Traces can have many attributes with very high cardinality. I assume most of them are not indexed.

From what I could see in architecture, traces are even stored inside blocks only with bloom filters to find correct blocks for a given trace ID.

TraceQL let’s us however search by any attribute at all. I wasn’t able to find any information regarding how this is done, if the querier has to go trace by trace or there are at least some indexes.

Loki solves this by having tags by which loglines are indexed and the rest of information is stored inside the line itself, usually either as JSON or in logfmt. There we have to however be explicit that we want to parse all attributes because the search then can become costly. Is similar solution used or planned for Tempo?

Tempo doesn’t do indexing of attributes, but rather uses a columnar storage format to support the requirements you’re referencing regarding search. We use Apache Parquet.

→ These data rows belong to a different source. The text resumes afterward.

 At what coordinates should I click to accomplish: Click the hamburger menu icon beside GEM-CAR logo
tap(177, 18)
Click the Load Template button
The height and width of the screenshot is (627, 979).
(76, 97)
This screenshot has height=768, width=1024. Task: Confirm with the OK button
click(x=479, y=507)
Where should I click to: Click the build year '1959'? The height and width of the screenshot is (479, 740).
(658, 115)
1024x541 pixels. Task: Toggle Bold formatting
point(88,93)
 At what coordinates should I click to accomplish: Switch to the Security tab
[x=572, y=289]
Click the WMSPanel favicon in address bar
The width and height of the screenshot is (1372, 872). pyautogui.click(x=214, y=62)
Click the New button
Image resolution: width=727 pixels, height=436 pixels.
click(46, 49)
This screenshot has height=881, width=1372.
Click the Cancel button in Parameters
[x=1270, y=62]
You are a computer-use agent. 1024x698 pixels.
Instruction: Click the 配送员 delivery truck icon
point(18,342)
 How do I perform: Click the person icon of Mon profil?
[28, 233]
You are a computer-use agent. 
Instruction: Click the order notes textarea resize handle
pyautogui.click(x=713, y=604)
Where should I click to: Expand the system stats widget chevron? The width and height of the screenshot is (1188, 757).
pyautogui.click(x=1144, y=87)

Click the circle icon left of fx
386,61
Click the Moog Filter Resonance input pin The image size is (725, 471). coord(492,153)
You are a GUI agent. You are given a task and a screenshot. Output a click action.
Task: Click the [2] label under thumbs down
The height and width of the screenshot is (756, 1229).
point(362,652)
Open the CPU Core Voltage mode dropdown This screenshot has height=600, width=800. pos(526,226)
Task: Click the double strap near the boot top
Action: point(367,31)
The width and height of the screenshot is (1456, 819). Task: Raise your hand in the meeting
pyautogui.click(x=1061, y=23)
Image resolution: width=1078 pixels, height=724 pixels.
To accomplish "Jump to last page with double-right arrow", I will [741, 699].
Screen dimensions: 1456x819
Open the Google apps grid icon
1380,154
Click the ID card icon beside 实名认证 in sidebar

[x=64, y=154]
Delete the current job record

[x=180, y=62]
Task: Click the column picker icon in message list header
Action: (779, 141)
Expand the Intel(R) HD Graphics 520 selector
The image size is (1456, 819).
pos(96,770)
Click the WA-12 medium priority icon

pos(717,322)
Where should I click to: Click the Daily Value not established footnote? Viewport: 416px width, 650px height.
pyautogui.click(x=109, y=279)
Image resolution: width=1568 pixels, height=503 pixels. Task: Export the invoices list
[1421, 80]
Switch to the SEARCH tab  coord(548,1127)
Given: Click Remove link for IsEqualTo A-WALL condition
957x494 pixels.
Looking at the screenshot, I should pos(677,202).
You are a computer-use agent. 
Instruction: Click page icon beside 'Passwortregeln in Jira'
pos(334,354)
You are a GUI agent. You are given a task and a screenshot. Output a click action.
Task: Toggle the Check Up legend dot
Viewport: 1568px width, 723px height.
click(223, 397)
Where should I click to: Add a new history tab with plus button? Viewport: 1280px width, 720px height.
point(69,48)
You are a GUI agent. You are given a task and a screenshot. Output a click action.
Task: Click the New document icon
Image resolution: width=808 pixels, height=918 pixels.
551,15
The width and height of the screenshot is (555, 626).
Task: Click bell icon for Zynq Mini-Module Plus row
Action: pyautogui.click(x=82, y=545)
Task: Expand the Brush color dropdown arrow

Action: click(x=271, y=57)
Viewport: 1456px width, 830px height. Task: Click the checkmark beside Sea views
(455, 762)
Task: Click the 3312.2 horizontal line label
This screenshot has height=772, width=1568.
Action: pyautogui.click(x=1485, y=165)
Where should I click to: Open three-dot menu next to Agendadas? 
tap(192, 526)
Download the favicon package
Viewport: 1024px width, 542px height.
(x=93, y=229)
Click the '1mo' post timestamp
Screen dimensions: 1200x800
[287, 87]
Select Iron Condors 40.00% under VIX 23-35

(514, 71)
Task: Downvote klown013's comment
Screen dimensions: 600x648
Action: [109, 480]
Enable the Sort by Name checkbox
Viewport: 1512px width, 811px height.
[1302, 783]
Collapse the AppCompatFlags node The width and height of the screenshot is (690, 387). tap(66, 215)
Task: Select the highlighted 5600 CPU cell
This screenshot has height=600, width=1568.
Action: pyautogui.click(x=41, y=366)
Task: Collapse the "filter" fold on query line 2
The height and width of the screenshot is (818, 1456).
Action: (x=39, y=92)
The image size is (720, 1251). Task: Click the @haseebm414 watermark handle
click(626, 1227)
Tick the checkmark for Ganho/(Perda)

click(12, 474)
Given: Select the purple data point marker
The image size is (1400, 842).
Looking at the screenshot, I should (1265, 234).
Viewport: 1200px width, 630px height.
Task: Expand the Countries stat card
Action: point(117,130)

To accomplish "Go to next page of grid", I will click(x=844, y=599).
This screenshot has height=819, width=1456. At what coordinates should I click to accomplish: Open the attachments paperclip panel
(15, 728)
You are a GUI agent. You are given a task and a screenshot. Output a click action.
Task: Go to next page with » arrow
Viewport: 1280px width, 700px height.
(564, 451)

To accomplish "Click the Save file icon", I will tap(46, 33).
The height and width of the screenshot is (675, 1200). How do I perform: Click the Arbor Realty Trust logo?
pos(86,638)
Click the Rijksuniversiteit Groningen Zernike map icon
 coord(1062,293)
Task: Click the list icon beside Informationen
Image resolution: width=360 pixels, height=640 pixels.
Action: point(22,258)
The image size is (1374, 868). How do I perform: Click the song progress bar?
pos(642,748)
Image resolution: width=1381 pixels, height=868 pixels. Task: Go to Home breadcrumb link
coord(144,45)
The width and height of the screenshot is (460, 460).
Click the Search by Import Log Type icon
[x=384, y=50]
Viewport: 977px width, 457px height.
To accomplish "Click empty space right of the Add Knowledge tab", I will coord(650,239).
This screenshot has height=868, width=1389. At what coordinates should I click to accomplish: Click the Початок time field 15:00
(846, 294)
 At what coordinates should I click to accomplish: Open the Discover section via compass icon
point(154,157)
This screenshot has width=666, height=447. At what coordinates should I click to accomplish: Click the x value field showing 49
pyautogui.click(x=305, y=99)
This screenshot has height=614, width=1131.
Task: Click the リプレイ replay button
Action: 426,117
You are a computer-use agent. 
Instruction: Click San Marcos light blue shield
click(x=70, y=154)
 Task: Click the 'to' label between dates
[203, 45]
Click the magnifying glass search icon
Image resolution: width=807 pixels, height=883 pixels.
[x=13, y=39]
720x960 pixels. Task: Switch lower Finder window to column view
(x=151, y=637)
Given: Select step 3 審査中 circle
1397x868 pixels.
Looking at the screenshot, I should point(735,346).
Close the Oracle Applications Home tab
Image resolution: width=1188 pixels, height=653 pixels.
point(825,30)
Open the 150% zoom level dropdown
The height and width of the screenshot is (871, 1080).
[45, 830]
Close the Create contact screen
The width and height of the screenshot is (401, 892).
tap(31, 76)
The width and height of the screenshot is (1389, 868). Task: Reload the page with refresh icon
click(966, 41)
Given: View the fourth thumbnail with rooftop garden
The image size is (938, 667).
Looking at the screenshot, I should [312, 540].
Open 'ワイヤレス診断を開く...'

What this allows Tempo is to pull individual columns (mapped as different attributes) from storage when searching with TraceQL, reading a lot less data than with a more common row-wise model. So, for the query { resource.namespace = "prod" }, Tempo will only pull a single column resource.namespace (roughly, it’s more complex than just that).

Columnar storage is very well suited of OLAP workloads—very large reads of a few subset of columns (ie. TraceQL queries). This model has an impact on trace retrieval, but combined with other techniques, such as the bloom filters you mention, offers a good balance. Tempo can store very high cardinality data without a direct impact in storage cost (index size) or read performance.

We’ve recently published a design proposal for a new storage format, which is an iteration of previous Parquet-based versions. I think it could interest you. It goes over most of the concepts mentioned above.